The band's name suggests a great love for klezmer music, although Klezmafour – not a quartet, by the way – perform it in an unorthodox manner. They take contemporary jazz and blend it into the Jewish music scale, then add Balkan and Arabic influences, as well as punk rock energy. All this combined creates a unique composition that is certainly one of a kind.
Music band influenced by klezmer music, jazz and punk rock.
Klezmafour consists of Andrzej Czapliński on the violin, Wojciech Czapliński on the clarinet, Rafał Grząka on the accordion, Kamil Siciak on the percussion, and Gabriel Tomczuk, who is also the band manager's, on the double bass. Up until 2014, Tomek Waldowski played percussion, but in the meantime, he became an essential member of the trio Chłopcy Kontra Basia.
The band members all graduated from The Fryderyk Chopin University of Music in Warsaw.

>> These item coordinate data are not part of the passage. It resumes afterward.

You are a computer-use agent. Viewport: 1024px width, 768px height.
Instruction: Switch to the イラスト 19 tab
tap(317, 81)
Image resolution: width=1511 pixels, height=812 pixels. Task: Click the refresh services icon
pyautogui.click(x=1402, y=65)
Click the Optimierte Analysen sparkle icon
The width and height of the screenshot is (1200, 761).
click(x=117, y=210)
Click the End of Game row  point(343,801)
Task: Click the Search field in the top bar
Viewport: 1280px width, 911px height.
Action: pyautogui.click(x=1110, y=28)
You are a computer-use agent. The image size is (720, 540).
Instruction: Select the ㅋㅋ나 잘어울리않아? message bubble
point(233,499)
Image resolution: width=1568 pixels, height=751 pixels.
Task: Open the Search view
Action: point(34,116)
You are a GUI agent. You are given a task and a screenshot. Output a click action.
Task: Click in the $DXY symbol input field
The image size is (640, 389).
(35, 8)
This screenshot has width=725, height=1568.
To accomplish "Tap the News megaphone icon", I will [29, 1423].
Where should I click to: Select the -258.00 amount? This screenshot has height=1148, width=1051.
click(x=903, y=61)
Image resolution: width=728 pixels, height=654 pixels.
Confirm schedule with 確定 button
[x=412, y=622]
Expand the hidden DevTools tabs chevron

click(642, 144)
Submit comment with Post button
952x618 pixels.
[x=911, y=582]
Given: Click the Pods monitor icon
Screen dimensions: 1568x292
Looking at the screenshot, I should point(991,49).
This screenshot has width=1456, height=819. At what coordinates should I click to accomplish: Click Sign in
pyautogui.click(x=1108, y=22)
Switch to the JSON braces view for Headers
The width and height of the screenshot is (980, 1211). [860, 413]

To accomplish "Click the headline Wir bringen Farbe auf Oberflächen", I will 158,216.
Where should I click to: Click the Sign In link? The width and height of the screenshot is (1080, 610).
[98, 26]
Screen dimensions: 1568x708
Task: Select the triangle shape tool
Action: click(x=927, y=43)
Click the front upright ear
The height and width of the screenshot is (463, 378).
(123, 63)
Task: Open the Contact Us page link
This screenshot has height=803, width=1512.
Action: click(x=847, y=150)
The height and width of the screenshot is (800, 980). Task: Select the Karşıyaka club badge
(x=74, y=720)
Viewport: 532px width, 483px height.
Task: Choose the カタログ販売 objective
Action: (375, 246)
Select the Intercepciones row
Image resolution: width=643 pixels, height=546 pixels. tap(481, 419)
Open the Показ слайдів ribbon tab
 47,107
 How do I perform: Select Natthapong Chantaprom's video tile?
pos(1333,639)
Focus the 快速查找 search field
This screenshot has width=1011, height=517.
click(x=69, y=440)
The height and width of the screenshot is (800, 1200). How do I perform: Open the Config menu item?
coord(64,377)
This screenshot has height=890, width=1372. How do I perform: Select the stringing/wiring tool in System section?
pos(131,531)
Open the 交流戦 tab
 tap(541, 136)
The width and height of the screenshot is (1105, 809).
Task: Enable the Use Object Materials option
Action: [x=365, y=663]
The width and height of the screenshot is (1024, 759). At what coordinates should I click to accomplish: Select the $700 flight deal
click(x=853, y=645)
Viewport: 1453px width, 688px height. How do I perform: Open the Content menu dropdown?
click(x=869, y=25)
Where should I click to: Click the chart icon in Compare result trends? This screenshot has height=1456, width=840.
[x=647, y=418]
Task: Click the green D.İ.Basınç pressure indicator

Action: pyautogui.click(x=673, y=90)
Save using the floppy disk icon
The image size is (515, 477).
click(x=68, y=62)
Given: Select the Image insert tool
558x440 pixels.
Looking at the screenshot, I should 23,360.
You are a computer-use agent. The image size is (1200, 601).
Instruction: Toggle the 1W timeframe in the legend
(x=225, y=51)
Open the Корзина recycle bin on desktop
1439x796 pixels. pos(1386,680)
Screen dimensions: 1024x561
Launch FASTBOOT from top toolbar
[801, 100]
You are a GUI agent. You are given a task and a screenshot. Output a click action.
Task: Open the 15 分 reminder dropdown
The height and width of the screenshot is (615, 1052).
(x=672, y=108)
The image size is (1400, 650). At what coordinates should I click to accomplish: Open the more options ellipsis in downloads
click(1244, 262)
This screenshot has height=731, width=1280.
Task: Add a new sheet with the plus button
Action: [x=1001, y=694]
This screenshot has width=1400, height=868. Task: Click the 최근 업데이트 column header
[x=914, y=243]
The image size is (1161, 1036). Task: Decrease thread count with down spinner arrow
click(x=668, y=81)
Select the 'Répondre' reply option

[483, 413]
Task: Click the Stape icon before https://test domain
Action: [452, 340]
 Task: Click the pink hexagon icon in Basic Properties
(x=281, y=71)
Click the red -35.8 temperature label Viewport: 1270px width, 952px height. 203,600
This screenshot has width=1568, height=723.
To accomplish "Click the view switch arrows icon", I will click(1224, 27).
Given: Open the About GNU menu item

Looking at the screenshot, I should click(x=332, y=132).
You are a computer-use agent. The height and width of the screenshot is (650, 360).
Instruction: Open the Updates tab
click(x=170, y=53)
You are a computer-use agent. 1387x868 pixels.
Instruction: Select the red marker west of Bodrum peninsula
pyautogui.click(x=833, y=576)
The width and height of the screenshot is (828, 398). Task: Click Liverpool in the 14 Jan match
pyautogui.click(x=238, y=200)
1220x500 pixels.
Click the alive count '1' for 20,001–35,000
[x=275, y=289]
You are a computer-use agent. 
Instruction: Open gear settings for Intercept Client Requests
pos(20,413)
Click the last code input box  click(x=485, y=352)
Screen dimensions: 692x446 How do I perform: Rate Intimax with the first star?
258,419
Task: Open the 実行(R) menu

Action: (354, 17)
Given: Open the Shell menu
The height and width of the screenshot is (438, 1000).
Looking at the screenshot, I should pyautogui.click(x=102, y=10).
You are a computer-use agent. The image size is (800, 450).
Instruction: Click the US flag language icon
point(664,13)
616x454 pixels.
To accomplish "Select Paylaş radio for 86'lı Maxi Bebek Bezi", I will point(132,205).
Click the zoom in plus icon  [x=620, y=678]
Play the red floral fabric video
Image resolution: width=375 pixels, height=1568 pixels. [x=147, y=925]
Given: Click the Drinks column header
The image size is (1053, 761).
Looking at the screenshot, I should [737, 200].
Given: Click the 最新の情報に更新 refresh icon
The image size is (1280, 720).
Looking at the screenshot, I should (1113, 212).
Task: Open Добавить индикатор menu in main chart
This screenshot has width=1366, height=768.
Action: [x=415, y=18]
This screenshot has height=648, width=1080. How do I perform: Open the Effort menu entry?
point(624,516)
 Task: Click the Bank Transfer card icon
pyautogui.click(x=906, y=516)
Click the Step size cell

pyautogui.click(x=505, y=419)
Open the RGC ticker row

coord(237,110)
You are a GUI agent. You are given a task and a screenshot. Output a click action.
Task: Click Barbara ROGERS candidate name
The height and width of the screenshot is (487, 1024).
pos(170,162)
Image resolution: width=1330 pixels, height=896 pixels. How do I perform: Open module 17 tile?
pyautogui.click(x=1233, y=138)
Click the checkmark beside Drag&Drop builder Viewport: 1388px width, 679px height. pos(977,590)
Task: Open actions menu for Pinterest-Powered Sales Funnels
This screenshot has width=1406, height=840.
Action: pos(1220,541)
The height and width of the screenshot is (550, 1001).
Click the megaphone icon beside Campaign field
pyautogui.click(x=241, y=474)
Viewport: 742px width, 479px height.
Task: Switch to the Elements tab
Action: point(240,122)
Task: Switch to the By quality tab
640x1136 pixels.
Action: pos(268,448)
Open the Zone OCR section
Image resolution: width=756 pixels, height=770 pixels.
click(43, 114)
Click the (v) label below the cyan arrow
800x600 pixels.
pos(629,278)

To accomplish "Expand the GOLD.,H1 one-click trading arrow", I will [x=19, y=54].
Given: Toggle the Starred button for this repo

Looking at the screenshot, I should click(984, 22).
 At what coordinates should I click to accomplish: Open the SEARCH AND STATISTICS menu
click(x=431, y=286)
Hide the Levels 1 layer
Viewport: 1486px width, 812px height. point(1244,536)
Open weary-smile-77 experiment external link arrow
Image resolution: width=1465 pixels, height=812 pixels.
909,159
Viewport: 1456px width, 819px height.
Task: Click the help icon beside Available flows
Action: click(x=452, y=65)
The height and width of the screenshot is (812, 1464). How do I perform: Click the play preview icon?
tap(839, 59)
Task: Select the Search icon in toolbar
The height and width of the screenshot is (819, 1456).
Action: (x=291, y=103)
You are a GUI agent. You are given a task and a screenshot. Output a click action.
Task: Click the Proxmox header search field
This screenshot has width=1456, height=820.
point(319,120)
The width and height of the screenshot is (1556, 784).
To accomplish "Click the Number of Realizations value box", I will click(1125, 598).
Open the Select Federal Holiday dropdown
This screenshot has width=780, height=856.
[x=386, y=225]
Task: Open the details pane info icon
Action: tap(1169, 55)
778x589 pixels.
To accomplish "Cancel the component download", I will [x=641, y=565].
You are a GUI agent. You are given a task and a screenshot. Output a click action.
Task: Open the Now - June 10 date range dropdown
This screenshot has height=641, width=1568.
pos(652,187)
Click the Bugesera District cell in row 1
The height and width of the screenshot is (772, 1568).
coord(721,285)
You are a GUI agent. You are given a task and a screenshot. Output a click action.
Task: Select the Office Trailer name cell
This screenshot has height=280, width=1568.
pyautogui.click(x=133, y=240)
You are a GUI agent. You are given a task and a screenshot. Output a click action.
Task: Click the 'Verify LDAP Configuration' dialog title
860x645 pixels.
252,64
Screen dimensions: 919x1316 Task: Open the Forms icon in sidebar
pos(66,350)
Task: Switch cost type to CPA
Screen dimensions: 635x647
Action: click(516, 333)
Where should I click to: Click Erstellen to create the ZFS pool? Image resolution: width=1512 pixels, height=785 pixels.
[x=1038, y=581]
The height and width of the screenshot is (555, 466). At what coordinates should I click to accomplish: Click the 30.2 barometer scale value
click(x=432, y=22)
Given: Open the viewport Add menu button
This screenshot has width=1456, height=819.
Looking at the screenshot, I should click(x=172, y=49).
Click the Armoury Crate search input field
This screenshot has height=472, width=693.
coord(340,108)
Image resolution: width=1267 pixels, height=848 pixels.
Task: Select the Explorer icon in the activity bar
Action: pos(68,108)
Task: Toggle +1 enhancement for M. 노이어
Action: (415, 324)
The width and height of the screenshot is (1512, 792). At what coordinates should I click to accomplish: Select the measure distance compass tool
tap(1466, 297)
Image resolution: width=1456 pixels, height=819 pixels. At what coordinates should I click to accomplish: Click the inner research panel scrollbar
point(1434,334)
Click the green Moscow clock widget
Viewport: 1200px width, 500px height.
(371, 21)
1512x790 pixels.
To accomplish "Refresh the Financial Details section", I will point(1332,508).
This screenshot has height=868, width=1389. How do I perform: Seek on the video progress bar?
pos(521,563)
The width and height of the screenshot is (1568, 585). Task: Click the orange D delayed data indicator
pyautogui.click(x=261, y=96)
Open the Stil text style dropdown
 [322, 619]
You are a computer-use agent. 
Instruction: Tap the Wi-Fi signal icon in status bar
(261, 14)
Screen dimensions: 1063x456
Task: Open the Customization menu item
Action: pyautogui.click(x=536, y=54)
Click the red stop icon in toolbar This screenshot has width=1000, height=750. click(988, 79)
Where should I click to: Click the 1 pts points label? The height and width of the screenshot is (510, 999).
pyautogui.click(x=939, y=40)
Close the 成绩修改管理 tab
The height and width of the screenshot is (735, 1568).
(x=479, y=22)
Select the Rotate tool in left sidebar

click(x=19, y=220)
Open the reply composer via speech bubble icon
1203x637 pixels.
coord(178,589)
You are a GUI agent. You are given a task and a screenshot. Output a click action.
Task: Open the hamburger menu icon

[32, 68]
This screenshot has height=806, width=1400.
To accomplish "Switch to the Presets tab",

They began their rigorous musical education at the age of six and training from a young age has allowed them to attain their goal: ‘We want our music to sound as if it's being played on one single instrument. (…) being ‘ideally in tune’ in a professional, carefully thought-out way.’ The band members come from Lublin, Białystok, and Warsaw. Their musical inspirations are drawn from that region's klezmer traditions.
Lublin played a special part in the band's history because it was the place where the band was established in 1999. They see this town as an intersection, like Andrzej Stasiuk in his most recent book Wschód (East), the ideal crossover of musical traditions of the east, west, and south. It is a gate that is open to all sides of the world. The suffix ‘four’ in the band’s name previously meant to indicate the 4 members (when they were still a quartet), now symbolizes the four sides of the world. ‘Klezmer’ is an important word for them, the musicians refer to its primary meaning – music that can be played with ease at various occasions such as baptisms, weddings, and funerals as well as… in the philharmonic.
How did all of this start?
When we were finishing high school, we sometimes played (‘do kotleta’) at events in restaurants in Lublin. From time to time, we performed traditional klezmer pieces and noticed that people really liked this type of music. At one point, we decided that it would make sense to devote ourselves to klezmer and Balkan music completely. At first, we stuck with traditional pieces, but very soon we realized it would be much better if we created our own pieces.
– Andrzej Czapliński explained in an interview with Jazzsoul.pl
In 2011, Klezmafour released their debut album. It was supposed to reveal the atmosphere that is present during their concerts, therefore (of course due to the musicians' talent) recording lasted less than a day. Klezmafour’s concert energy is a combination of the ferocity of folk music with the roughness and liveliness of hip-hop. The musicians use such instruments as the goblet drum or the futujara and Dubbist from Vavamuffin accompanied them with scratches on their album.
W górę, their album released three years later, is much more experimental. The quintet reached for synthesizers and programmed beats this time. Their musical inspirations come from the Middle East, Arabic music, Syria and even as far as India. The violinist, Andrzej Czapliński, created a mixture of singing and rapping, that brought Klezmafour’s music closer to, for instance, Balkan Beat Box.
The band won two prizes at Amsterdam's extremely prestigious International Jewish Music Festival in 2010. 200 bands from 12 different countries took part in the competition. After winning, the band toured through the United States and Canada and this was all before they released their debut album.
The founders of both awards came to the conclusion that it would be best to organize our recitals all in one go. The distance between Vancouver and New York City is quite big and none of us wanted to spend it only on sightseeing… A very long concert tour is planned and it is our goal to show America and Canada how to play klezmer music.
– Andrzej Czapliński said in an interview before the tour.
It turned out to be a success, as the concert tour performing along such artists as Balkan Beat Box was only the beginning. Ever since then, they have performed in Spain, Germany, Czech Republic, the Netherlands, Switzerland, Turkey and the UK. On the other hand, after releasing their debut album, they started to perform in Poland more frequently. They have performed at such domestic festivals as Opener Festival in Gdynia, Woodstock Festival in Kostrzyń nad Odrą, Ethnoport in Poznań, and they even got the finale of the talent show ‘ Must Be The Music’. They have also received the Czesław Niemen prize in the 2006 Nova Tradycja radio contest for young musicians (Kwadronik won that year), the first prize at the Ecological Culture Festival in Józefów 2006 as well as the Grand Prix at the Polish Highlander and Folk Music Festival Zakopane 2008. After their success following Nova Tradycja, a new percussionist joined the band. In January 2015, Klezmafour performed at the the Szczecin Philharmonic. They were joined on stage by an orchestra led by Nikola Kołodziejczyk.